After a particularly filling winter soup, we were introduced to the lads we would be working with in the afternoon. They were all affable, polite and well behaved. After a few brief introductions, we went straight into a series of physical games. As an actor, one forgets the latent embarrassment for the world at large of performing or engaging in any form of strange physical movement or extreme emotional reaction. Thus it was doubly amazing that, with the exception of one or two who preferred to watch from the side due to ill health or an initial lack of confidence, the lads found themselves all wholly immersed in the spirit of the Workout with great aplomb. Whether it be in the chasing of a shoe, the slapping of the floor or the reproduction of vomiting, each person present, free from the constraints of the need to show off, demonstrated a unique raw ability. Nowhere was this more notably evident than in The Shakespeare Name Game.
Each person in the group was given one of the more obscure names from Shakespeare’s plays, ranging from Alcibiades through to and including Pandar. Among the highlights in the physical representation of each was that of one inmate who grabbed his ear and then pointed at the group as a whole in his representation of ‘Eros’.
We also launched into a rousing rendition of ‘The Chastity Belt’ song, written in the style of an Elizabethan round by an earlier Woodhill inmate. This was particularly well received, especially when we explained to the boys what a chastity belt was. They made a rousing chorus. My singing was a bit ropy but nobody gave a monkey’s, and long may the spirit of ‘The Chastity Belt Song’ live on.
Towards the latter section of the Workout it was necessary to introduce the lads to Shakespeare’s language; a notoriously tricky affair. However, because Bruce had the good sense to ease into this with the use of the Shakespeare Insult Kit, the lads were more than up for it.
Thus one side of the room was calling out: ‘THOU dankish clay-brained malt-worm’, the visitors on the other side where joining in with their contemporary responses, circa ‘YOU flea on the testicle of a plague-ridden dog’. There were many keen similarities with, say, the slogans one might hear at Ye Olde Highbury Stadium.
The boys were particularly chuffed that this might provide them with the means, and therein the courage, to potentially insult those in authority whilst still remaining under the supportive guise of education: ‘What do you mean solitary confinement? I was just quoting Shakespeare’! Language here – Shakespeare’s language, no less – was at last becoming a practically effective tool, one relating to their own, work-a-day environment.
The workshop culminated with the rhythmic beating out of the five heartbeats inherent in iambic pentameter. ‘I am, I am, I am, I am, I am.’ Five heartbeats in a row we all must tow.

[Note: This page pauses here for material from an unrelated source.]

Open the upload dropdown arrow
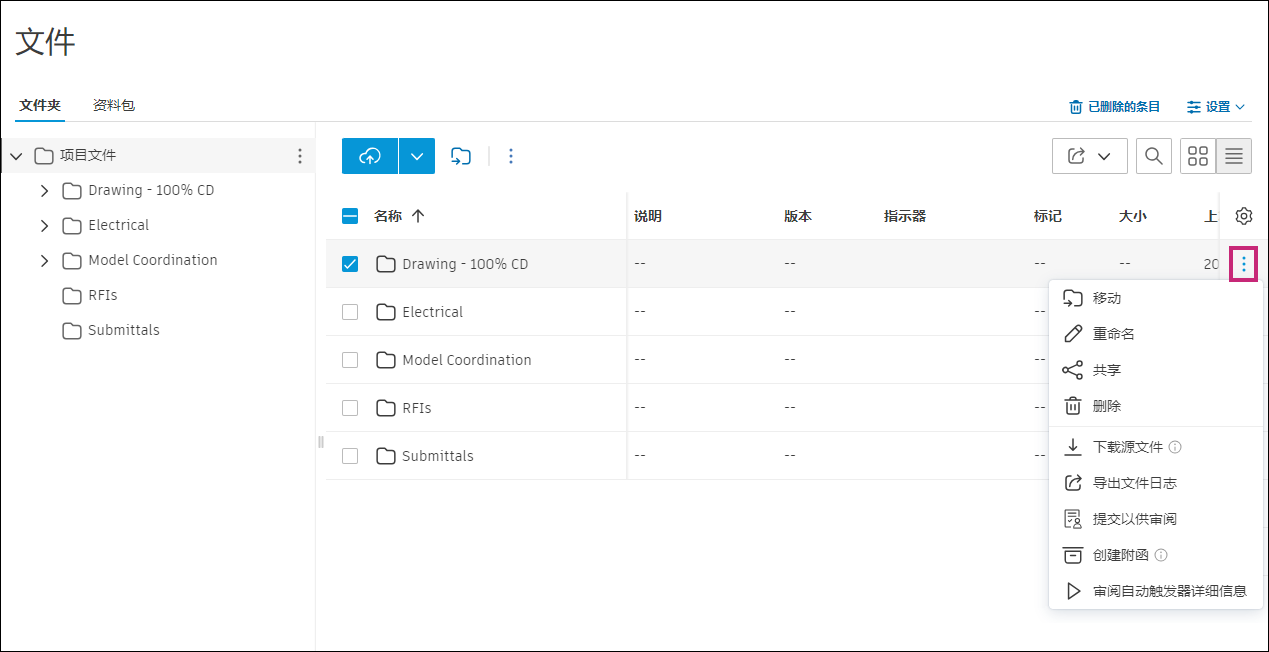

This led neatly into Clumps where extracts from, among many, Much Ado, Henry V, Hamlet and, of course, The Tempest all were freely offered and buoyantly utilised by the boys within the action.

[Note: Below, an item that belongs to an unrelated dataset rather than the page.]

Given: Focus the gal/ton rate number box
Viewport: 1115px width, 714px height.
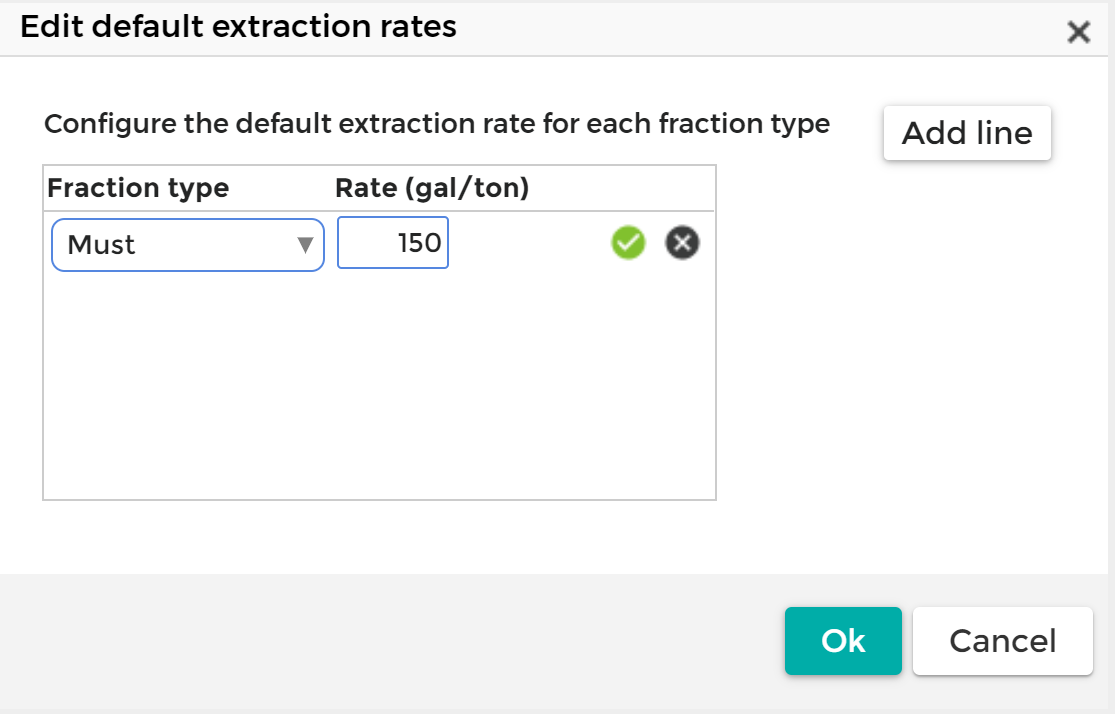Looking at the screenshot, I should pyautogui.click(x=393, y=244).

It is with pleasure that I can state that, though they may not immediately realise it, each one of these lads for that short span of time was able to unveil a degree of creativity via the language of William Shakespeare which, if they so desire, will inspire, invigorate and enrich their lives. Certainly, they did ours.
Never has the line, ‘We are such stuff as dreams are made on’, felt so poignant.